→ Task statement: Please put the material into a Markdown table with the columns "No." and "Line", taking everything from the line containing "Open the Time" down to the line containing "[x=848, y=255]". Number the rows and leave out blank lines.

→ Information provided:
****

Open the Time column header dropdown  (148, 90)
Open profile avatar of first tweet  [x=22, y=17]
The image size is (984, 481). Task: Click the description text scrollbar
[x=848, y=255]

****

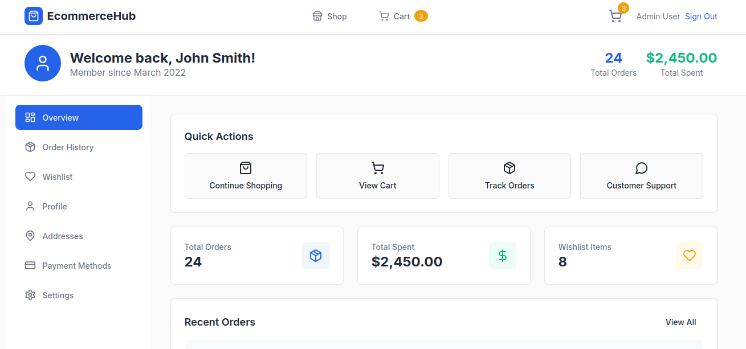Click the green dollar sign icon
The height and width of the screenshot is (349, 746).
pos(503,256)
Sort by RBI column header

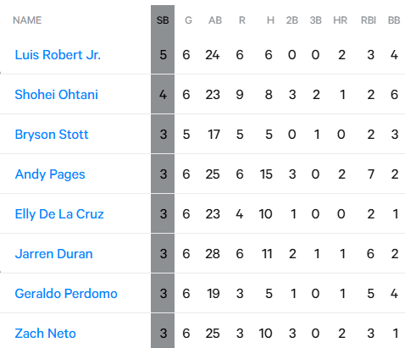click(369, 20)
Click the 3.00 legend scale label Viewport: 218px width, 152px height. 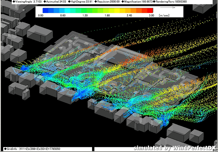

****

→ Expected answer:
| No. | Line |
|---|---|
| 1 | Open the Time column header dropdown  (148, 90) |
| 2 | Open profile avatar of first tweet  [x=22, y=17] |
| 3 | The image size is (984, 481). Task: Click the description text scrollbar |
| 4 | [x=848, y=255] |